Florence County replies to lawsuit filed against it by SC Attorney General

Florence County is asking the state Supreme Court to deny the SC Attorney General's Office and SC Department of Revenue's motion for an injunction against the county's November 5 referendum to extend the penny sales tax.

The attorney general's office says the sales tax extension is unlawful and the referendum improperly scheduled. Voters first approved the penny sales tax in 2006 for the widening of six roads in the county.

It went into effect in 2007.

The tax has generated more than $150 million with an additional $90 million secured by Florence County Senator Hugh Leatherman through the SC Transportation Infrastructure Bank. It ends in 2014.

The county is asking voters to approve extending the tax by another seven years to fund additional capital projects.

The suit says the revenues from the 2006 tax are insufficient to complete the widening of the six roads. It says the total revenue will still fall nearly $50 million short, even with the Infrastructure Bank money.

The SC Attorney General's Office says the extension of the penny sales tax does not comply with the Capital Improvement Tax under state law because it is to be imposed for a new set of projects when the original tax is insufficiently funded.

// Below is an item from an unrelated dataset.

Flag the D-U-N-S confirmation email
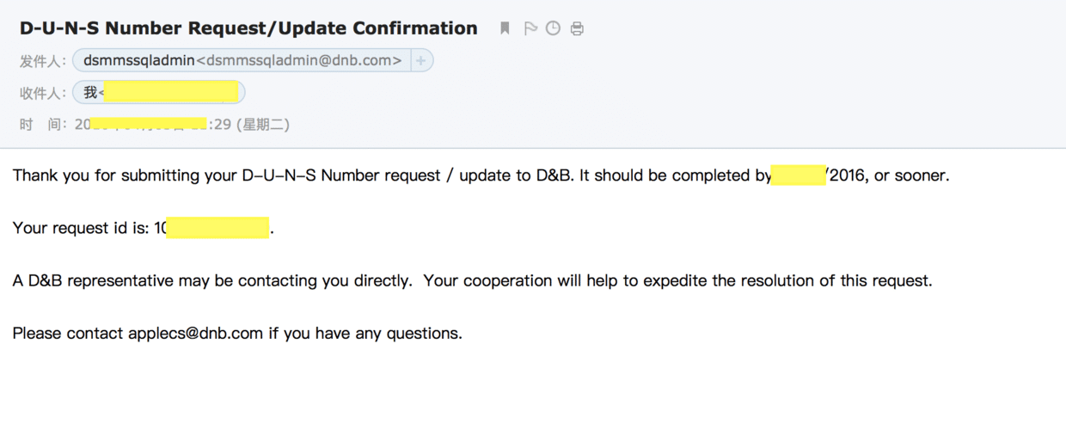1066x436 pixels. click(x=530, y=28)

The suit is asking a court to declare tax extension unlawful and stop the referendum.

Florence County's reply says its in full compliance with the provisions of the Capital Project Sales Tax Act.

It goes on to say "every penny" raised under the 2006 referendum will be devoted to projects approved under the referendum.

Florence County says in scheduling a new referendum to approve new projects, the county is merely exercising those powers explicitly granted to it under the express terms in the Act.

The county says it will not divert funds raised from the first referendum to projects other than those listed in the first referendum.

We are still waiting to learn if the SC Supreme Court will hear this case.